▸ **REQUIRED ACTION**: Your answer should consist of each line below that contains the string "agent".
--- DATA IN THIS EXERCISE ---
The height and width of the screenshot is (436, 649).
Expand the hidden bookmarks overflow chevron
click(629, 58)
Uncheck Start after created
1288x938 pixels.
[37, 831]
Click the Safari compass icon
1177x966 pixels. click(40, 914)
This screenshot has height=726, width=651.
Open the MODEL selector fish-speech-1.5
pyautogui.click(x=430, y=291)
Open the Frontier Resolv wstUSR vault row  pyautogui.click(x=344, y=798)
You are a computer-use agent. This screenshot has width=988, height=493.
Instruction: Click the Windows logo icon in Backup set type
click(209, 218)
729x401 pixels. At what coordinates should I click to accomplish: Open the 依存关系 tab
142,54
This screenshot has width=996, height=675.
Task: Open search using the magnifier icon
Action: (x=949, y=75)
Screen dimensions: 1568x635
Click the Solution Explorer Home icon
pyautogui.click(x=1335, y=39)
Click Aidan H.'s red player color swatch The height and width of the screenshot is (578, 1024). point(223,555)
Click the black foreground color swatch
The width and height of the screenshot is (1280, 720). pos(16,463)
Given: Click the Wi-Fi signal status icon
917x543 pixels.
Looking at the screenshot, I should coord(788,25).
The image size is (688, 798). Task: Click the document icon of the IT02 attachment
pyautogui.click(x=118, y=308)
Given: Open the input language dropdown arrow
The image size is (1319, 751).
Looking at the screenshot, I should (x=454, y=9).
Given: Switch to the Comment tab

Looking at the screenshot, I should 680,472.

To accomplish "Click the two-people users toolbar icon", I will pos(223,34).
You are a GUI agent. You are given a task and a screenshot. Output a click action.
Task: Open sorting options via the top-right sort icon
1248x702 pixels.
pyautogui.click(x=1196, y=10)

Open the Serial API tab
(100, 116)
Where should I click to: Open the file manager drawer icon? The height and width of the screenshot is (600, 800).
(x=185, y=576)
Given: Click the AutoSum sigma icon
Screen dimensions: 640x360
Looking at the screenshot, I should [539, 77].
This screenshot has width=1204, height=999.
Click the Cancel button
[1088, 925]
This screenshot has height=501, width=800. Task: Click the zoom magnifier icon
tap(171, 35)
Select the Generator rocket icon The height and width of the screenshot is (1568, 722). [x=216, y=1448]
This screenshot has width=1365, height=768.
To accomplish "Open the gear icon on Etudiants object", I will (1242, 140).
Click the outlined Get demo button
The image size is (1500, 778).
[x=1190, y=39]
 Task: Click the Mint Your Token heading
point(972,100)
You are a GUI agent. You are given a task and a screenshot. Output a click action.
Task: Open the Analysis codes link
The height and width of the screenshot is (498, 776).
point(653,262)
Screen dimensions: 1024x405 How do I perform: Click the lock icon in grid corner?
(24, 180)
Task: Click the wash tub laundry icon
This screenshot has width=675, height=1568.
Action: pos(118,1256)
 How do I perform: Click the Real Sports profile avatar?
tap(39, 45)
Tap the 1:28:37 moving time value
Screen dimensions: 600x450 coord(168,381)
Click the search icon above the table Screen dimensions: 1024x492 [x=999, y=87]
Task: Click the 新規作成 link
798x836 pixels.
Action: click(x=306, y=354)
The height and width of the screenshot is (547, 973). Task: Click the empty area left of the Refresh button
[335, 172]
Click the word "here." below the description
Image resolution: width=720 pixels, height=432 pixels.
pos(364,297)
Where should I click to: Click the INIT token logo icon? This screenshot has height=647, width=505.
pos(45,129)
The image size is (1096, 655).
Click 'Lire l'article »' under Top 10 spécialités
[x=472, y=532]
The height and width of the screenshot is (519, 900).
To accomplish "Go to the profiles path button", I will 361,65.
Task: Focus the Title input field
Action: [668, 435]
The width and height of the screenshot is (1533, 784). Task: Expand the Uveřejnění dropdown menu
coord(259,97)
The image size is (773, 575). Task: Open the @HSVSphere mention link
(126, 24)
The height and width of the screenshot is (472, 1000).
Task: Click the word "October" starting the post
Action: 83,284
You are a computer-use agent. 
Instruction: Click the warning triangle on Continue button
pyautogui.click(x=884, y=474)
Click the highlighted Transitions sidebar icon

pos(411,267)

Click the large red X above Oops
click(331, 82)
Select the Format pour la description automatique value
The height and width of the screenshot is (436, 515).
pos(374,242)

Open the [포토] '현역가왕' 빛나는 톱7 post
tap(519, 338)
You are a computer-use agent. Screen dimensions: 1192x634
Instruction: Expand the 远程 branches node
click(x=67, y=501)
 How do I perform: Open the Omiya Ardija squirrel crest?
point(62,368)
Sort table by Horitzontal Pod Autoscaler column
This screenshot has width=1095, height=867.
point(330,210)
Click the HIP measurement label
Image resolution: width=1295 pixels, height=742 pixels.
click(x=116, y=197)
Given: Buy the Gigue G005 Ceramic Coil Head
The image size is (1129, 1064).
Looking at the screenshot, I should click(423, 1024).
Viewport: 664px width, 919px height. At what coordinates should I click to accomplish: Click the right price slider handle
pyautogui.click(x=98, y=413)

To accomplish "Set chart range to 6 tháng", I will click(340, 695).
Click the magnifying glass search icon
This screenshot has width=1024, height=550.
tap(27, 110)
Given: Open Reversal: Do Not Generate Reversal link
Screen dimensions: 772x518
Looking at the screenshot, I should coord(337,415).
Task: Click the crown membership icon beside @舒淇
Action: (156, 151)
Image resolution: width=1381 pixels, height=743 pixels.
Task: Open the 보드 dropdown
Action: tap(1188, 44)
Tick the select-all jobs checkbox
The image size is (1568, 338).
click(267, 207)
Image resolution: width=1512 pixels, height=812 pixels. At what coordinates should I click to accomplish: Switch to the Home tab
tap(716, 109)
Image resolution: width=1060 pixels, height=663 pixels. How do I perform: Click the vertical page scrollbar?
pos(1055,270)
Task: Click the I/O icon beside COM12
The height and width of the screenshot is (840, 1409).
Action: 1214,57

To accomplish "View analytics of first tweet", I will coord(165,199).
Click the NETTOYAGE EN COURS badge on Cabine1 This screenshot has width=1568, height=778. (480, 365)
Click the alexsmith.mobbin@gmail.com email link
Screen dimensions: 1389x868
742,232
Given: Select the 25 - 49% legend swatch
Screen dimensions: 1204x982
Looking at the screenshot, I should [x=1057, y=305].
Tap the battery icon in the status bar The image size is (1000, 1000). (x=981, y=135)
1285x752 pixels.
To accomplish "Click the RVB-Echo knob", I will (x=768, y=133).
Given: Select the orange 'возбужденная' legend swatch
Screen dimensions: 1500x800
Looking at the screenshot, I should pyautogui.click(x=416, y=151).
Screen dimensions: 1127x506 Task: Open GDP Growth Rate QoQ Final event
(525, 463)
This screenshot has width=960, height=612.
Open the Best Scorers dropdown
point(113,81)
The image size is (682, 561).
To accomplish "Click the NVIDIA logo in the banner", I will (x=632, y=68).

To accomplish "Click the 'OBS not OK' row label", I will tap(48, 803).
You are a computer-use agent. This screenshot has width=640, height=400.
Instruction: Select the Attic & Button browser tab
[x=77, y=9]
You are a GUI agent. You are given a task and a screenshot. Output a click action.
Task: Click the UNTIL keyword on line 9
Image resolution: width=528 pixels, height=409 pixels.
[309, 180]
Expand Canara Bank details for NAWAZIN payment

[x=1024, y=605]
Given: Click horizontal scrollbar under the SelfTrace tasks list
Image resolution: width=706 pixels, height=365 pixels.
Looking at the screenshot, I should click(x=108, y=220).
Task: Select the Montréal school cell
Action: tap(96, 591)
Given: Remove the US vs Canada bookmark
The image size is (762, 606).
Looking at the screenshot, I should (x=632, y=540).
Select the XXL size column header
---
▸ **RESULT BELOW**:
You are a computer-use agent. This screenshot has width=988, height=493.
You are a GUI agent. You are given a task and a screenshot. Output a click action.
You are a GUI agent. You are given a task and a screenshot. Output a click action.
You are a computer-use agent. 
You are a computer-use agent. Screen dimensions: 1192x634
You are a computer-use agent. This screenshot has width=640, height=400.
You are a GUI agent. You are given a task and a screenshot. Output a click action.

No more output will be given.